Beijing: As his government resorted to tough measures to control pollution, Chinese Premier Li Keqiang has warned polluters that they will pay a price "too high to bear" for their illegal acts.
All businesses involved in illegal production and emission, no matter what kind of business they are, will be brought to justice and held accountable, Li said addressing questions at his annual press conference on the side-lines of the legislature, the National People's Congress, (NPC).
"We need to make the cost for doing so too high to bear," he said replying to a question on whether two Chinese state owned oil giants, Sinopec and Petro China, have obstructed the implementation of environment policies in the country.
Last year Li said his government would declare a war on pollution which ranked China as the world's biggest polluter of greenhouse gases along with United States.
Li said the government will focus this year on fully implementing the newly-revised Environmental Protection Law.
More support will be given to environmental law enforcement departments including capacity building, he said.
"No one should use his power to meddle with law enforcement in this regard," he said.
However, he stressed that the law enforcement departments should also have the courage to take charge and fulfil their duty while nonfeasance will be held accountable and abuse of power and breach of duty will be punished.
The law must work as a powerful, effective tool to control pollution instead of being "as soft as cotton candy," he said.

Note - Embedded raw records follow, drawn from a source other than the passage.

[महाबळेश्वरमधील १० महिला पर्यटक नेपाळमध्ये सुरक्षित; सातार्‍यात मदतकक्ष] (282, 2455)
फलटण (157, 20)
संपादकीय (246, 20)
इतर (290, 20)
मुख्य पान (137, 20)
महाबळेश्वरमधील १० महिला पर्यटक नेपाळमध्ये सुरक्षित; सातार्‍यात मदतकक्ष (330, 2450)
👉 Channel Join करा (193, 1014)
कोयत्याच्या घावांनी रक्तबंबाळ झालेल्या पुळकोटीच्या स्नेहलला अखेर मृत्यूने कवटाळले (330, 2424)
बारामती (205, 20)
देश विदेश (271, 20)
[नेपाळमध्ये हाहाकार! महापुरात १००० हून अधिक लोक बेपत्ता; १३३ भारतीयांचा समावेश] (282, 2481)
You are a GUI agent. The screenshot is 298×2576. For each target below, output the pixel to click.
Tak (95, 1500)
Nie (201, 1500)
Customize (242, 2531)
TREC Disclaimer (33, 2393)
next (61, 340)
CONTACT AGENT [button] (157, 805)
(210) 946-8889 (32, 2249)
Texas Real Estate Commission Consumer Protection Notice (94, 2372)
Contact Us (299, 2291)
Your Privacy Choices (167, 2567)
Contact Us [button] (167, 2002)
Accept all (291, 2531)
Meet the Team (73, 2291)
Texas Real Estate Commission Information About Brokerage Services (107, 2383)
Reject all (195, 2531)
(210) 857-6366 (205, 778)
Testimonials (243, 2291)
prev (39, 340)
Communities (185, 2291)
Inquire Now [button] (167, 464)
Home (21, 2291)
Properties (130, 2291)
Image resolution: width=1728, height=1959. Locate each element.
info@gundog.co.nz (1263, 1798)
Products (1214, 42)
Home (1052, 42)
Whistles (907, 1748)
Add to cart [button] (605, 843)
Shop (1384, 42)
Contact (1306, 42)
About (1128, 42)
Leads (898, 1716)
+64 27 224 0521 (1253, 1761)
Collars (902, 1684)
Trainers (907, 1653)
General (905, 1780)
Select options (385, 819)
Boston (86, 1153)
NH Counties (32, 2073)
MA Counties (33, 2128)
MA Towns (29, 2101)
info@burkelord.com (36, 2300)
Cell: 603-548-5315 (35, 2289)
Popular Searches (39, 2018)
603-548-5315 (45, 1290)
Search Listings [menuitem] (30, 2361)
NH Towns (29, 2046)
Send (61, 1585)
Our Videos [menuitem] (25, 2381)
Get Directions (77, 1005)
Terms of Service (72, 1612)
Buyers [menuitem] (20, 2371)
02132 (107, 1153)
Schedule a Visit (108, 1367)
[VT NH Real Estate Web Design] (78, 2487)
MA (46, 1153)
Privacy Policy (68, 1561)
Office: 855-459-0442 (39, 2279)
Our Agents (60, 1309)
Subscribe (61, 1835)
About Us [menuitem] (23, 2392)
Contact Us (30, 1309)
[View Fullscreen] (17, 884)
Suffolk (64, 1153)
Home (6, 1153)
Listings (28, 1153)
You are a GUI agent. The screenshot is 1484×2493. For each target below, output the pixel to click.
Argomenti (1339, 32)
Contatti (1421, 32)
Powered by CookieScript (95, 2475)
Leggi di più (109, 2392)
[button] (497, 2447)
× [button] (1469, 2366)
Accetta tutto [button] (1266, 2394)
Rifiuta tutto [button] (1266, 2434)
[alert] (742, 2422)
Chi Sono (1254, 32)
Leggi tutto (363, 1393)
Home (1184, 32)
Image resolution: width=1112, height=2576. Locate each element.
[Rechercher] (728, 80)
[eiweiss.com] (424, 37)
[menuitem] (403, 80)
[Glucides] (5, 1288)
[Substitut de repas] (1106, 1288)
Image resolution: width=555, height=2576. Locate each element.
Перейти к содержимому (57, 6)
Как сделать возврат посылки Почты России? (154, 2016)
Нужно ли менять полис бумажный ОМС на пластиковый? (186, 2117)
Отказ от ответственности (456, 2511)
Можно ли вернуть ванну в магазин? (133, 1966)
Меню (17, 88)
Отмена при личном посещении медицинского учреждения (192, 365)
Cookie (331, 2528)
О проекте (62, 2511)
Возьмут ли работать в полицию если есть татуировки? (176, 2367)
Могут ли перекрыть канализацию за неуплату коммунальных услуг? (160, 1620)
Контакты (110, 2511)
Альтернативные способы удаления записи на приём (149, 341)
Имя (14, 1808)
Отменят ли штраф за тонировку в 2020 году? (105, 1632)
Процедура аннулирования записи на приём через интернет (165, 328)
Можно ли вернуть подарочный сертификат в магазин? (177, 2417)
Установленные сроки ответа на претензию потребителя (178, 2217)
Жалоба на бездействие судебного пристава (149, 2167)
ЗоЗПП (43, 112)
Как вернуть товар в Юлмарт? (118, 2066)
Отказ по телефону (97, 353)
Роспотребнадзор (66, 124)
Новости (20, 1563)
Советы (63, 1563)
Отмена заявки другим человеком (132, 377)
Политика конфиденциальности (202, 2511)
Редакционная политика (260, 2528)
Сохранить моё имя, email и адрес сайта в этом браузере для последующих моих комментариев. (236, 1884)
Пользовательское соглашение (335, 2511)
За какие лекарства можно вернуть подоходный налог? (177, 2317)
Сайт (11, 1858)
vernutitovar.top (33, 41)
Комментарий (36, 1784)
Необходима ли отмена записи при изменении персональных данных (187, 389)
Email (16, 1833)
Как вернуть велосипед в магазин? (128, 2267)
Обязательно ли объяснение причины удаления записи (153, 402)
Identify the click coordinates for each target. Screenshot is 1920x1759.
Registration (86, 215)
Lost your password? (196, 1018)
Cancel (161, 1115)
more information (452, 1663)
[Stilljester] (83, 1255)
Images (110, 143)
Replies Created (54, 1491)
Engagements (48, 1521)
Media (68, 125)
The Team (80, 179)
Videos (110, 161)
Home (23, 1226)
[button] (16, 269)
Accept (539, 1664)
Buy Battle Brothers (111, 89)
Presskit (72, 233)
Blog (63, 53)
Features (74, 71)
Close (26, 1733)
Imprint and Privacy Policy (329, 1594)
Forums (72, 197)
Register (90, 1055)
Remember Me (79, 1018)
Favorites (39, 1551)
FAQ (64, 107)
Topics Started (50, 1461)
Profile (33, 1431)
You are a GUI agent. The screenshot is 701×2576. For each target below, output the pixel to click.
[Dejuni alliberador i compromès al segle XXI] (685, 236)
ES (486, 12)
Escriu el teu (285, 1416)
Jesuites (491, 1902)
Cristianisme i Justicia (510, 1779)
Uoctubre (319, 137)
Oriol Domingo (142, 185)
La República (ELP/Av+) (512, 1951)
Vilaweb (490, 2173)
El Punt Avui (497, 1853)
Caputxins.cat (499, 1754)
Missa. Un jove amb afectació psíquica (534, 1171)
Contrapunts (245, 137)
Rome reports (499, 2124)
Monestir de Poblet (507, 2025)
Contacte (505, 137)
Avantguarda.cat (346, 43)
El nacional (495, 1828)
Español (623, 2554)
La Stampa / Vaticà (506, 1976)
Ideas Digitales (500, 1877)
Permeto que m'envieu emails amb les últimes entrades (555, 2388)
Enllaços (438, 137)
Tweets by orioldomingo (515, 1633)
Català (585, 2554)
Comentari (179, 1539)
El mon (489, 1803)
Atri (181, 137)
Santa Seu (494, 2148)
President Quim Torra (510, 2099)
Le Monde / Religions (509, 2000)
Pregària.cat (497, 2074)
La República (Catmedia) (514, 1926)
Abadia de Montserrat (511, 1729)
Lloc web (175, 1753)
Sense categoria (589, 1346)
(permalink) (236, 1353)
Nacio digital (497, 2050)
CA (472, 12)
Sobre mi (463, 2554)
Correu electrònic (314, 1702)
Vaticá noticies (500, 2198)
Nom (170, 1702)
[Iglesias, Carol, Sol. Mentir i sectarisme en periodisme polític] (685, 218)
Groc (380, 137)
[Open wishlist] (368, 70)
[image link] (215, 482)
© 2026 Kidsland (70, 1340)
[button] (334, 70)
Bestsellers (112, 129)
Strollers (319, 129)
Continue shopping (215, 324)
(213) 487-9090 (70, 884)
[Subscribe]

In his annual government work report delivered at the NPC on March 5, Li said his government plans to reduce energy intensity, or units of energy per unit of GDP, by 3.1 per cent in 2015.
Although the government has made tremendous efforts in tackling pollution, Li said the progress still falls short of people's expectation.
Unlike previous years, the targets for energy conservation and emission reduction are placed in a more prominent position in this year's government work report.
Chinese government will also cut the intensity of carbon dioxide by at least 3.1 per cent, reduce both chemical oxygen demand and ammonia nitrogen emissions by around 2 per cent, and reduce emissions of sulfur dioxide and nitrogen oxides by around 3 per cent and 5 per cent respectively.
The policies to improve economic structure and fuel quality will also contribute to pollution control, he said.
In Li's government work report, China will upgrade coal-burning power plants to achieve ultra-low emissions and strive for zero-growth in the consumption of coal in heavily-polluted areas.
The country will promote the use of new-energy vehicles, reduce vehicle exhaust emissions, raise the national fuel quality standard, and provide motor gasoline and diesel fuel of higher quality.
All highly polluted vehicles registered before 2005 will be banned from the road.
"This is a joint effort of the whole society. It may be difficult for one to change natural environment he lives in anytime soon but one can always change the way he behaves," he said.